Virginia will always be part of the historic South, while Geographically it's more mid-Atlanic than Southern, strictly speaking. Culturally though, it seems to be more aligned with Northern states now.

Personally, I see it more as being part of the "New South" along with Georgia and North Carolina rather than being "not the South". That, or maybe more accurately its just become an extension of the North with most of the population living in the DC suburbs.
I agree with the first two paragraphs, but disagree with the third. The only reason Virginia is lumped in with North Carolina, South Carolina, and Georgia is because of the old, antiquated Confederacy connection people keep peddling.

From a "human connection" perspective, Virginia is culturally, economically, and socially tied to the North. Northern Virginia is an urban appendage of the North (no different culturally from Maryland, which everyone treats as obviously Northern). And like a chain Richmond is linked to Northern Virginia, and Hampton Roads is linked to Richmond.

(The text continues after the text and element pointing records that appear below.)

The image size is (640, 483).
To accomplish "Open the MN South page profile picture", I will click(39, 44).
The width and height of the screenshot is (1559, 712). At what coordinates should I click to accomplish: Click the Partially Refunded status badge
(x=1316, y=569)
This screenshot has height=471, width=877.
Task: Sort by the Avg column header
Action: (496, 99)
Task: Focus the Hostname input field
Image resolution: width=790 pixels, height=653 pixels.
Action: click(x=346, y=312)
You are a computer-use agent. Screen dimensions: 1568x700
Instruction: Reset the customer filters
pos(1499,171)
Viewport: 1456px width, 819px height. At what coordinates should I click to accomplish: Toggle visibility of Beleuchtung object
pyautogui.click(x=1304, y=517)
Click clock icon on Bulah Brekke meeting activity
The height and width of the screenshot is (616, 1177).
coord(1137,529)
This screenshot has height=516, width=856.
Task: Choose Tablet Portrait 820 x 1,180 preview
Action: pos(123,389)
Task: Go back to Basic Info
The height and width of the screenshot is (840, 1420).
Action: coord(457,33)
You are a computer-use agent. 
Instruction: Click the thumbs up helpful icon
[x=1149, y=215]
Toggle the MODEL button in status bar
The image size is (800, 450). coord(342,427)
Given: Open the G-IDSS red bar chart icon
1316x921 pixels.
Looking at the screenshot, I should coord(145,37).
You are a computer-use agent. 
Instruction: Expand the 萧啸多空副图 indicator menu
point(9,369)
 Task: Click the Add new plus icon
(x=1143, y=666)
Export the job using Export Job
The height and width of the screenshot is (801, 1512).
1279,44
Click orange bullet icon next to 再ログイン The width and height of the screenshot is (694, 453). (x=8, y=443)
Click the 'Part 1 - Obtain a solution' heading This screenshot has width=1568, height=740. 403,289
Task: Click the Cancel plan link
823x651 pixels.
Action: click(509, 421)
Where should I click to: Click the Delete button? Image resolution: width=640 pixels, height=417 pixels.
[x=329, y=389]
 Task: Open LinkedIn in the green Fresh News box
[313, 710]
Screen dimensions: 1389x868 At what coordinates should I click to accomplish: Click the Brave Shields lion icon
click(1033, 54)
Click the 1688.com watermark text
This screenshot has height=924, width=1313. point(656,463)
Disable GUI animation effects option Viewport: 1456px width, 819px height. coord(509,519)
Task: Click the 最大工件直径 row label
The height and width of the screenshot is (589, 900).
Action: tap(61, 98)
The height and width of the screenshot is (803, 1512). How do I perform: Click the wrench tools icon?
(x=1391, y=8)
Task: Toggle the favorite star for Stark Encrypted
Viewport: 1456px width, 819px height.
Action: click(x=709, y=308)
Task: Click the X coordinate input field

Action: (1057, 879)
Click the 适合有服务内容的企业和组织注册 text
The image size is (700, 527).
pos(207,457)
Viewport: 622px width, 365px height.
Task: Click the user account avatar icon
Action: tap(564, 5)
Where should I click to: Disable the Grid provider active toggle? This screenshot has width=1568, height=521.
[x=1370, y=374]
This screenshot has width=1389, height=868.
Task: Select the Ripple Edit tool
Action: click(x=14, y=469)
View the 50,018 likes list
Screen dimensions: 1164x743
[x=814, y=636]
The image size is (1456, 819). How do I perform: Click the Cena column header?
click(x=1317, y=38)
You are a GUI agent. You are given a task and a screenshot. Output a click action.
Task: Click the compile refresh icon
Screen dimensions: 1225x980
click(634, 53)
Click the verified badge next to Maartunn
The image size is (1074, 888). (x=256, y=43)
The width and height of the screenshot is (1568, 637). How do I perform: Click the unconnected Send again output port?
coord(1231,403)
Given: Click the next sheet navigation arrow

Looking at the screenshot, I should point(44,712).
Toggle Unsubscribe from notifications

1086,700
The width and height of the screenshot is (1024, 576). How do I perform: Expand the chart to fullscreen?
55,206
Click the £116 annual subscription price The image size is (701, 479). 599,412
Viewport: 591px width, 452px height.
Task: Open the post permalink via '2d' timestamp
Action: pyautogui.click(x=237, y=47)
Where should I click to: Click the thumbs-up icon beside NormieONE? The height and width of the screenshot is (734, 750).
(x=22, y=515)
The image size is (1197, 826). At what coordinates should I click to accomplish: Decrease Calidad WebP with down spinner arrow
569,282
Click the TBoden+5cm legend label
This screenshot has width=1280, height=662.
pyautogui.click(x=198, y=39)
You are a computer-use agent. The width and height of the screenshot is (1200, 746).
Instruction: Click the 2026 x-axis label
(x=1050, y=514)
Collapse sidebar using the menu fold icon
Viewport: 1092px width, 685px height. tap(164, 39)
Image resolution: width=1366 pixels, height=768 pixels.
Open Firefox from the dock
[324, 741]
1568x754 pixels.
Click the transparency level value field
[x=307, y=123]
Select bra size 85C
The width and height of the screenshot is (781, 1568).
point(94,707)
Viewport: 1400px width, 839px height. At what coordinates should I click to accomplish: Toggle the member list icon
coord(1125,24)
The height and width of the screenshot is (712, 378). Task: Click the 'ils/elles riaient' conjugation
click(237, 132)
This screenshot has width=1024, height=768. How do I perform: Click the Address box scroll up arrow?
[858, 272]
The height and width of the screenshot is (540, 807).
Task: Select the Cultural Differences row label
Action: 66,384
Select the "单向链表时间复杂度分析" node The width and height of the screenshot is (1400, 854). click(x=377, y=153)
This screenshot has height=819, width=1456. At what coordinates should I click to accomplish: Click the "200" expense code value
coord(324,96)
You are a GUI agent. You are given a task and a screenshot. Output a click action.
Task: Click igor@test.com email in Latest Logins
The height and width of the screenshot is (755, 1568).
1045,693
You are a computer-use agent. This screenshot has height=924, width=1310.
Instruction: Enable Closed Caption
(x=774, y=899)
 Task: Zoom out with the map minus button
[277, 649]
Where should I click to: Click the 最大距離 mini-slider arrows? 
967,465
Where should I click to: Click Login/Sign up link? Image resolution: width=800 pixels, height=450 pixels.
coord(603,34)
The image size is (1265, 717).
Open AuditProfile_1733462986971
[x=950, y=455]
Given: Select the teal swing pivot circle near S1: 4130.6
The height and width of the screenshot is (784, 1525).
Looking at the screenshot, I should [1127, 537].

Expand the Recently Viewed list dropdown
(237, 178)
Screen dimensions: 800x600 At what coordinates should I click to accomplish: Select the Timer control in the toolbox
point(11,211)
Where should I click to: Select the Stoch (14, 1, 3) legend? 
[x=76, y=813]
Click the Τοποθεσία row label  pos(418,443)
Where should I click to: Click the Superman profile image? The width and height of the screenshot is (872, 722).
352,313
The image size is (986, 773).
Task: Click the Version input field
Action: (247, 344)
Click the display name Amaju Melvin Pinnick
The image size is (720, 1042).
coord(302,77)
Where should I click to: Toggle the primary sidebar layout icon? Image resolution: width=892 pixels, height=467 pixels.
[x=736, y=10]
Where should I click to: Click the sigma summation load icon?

That's the Virginia urban crescent. And with the growth of Virginia, that urban crescent is coalescing into a single urban region:



Conversely, there are very few ties between Richmond and Raleigh (not even a rail connection, which wasn't even on the radar until recently). In fact, there's a gigantic mental wall between the two, because from Richmond to Raleigh (2.5 hours) there's a whole lot of nothing. I could see Virginia as part of the New South if its urban landscape were a part of the "Piedmont Atlantic" megaregion above. But Virginians don't orient South, but North.